(Source records)
>>>

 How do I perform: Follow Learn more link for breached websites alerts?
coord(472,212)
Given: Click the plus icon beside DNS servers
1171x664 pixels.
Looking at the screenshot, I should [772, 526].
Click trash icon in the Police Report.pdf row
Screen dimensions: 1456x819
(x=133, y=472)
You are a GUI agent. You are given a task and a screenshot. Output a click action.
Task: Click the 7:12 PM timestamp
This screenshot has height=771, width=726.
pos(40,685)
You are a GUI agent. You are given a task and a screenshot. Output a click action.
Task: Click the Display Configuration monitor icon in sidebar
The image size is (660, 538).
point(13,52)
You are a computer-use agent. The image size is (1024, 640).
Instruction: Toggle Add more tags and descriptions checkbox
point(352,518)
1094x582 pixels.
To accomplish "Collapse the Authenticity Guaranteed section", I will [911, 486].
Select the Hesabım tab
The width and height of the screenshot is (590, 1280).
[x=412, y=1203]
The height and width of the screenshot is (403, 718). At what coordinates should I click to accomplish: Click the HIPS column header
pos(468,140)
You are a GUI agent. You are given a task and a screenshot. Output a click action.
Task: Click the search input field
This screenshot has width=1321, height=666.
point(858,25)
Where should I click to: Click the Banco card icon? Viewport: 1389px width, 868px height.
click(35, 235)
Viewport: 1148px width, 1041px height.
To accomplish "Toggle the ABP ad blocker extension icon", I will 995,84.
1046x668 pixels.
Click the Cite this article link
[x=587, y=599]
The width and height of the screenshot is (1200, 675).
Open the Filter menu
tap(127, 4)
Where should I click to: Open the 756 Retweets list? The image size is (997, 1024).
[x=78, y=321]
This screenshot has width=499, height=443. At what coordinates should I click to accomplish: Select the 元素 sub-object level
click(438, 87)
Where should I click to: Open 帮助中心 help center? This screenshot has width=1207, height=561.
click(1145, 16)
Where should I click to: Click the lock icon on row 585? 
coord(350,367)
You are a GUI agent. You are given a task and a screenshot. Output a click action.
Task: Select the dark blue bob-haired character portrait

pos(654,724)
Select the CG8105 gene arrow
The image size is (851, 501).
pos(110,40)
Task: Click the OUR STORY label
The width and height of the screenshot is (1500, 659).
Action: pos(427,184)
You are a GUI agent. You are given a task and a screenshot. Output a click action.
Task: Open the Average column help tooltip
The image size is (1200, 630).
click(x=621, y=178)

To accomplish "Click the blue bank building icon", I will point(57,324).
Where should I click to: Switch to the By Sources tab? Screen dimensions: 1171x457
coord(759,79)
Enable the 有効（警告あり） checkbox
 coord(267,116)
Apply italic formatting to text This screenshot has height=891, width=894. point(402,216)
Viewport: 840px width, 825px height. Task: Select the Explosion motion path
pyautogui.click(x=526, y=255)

<<<

Directions.
Give the entries again in full, exactly as they are written.

Solution to this task.
 How do I perform: Follow Learn more link for breached websites alerts?
coord(472,212)
Given: Click the plus icon beside DNS servers
1171x664 pixels.
Looking at the screenshot, I should [772, 526].
Click trash icon in the Police Report.pdf row
Screen dimensions: 1456x819
(x=133, y=472)
You are a GUI agent. You are given a task and a screenshot. Output a click action.
Task: Click the 7:12 PM timestamp
This screenshot has height=771, width=726.
pos(40,685)
You are a GUI agent. You are given a task and a screenshot. Output a click action.
Task: Click the Display Configuration monitor icon in sidebar
The image size is (660, 538).
point(13,52)
You are a computer-use agent. The image size is (1024, 640).
Instruction: Toggle Add more tags and descriptions checkbox
point(352,518)
1094x582 pixels.
To accomplish "Collapse the Authenticity Guaranteed section", I will [911, 486].
Select the Hesabım tab
The width and height of the screenshot is (590, 1280).
[x=412, y=1203]
The height and width of the screenshot is (403, 718). At what coordinates should I click to accomplish: Click the HIPS column header
pos(468,140)
You are a GUI agent. You are given a task and a screenshot. Output a click action.
Task: Click the search input field
This screenshot has width=1321, height=666.
point(858,25)
Where should I click to: Click the Banco card icon? Viewport: 1389px width, 868px height.
click(35, 235)
Viewport: 1148px width, 1041px height.
To accomplish "Toggle the ABP ad blocker extension icon", I will 995,84.
1046x668 pixels.
Click the Cite this article link
[x=587, y=599]
The width and height of the screenshot is (1200, 675).
Open the Filter menu
tap(127, 4)
Where should I click to: Open the 756 Retweets list? The image size is (997, 1024).
[x=78, y=321]
This screenshot has width=499, height=443. At what coordinates should I click to accomplish: Select the 元素 sub-object level
click(438, 87)
Where should I click to: Open 帮助中心 help center? This screenshot has width=1207, height=561.
click(1145, 16)
Where should I click to: Click the lock icon on row 585? 
coord(350,367)
You are a GUI agent. You are given a task and a screenshot. Output a click action.
Task: Select the dark blue bob-haired character portrait

pos(654,724)
Select the CG8105 gene arrow
The image size is (851, 501).
pos(110,40)
Task: Click the OUR STORY label
The width and height of the screenshot is (1500, 659).
Action: pos(427,184)
You are a GUI agent. You are given a task and a screenshot. Output a click action.
Task: Open the Average column help tooltip
The image size is (1200, 630).
click(x=621, y=178)

To accomplish "Click the blue bank building icon", I will point(57,324).
Where should I click to: Switch to the By Sources tab? Screen dimensions: 1171x457
coord(759,79)
Enable the 有効（警告あり） checkbox
 coord(267,116)
Apply italic formatting to text This screenshot has height=891, width=894. point(402,216)
Viewport: 840px width, 825px height. Task: Select the Explosion motion path
pyautogui.click(x=526, y=255)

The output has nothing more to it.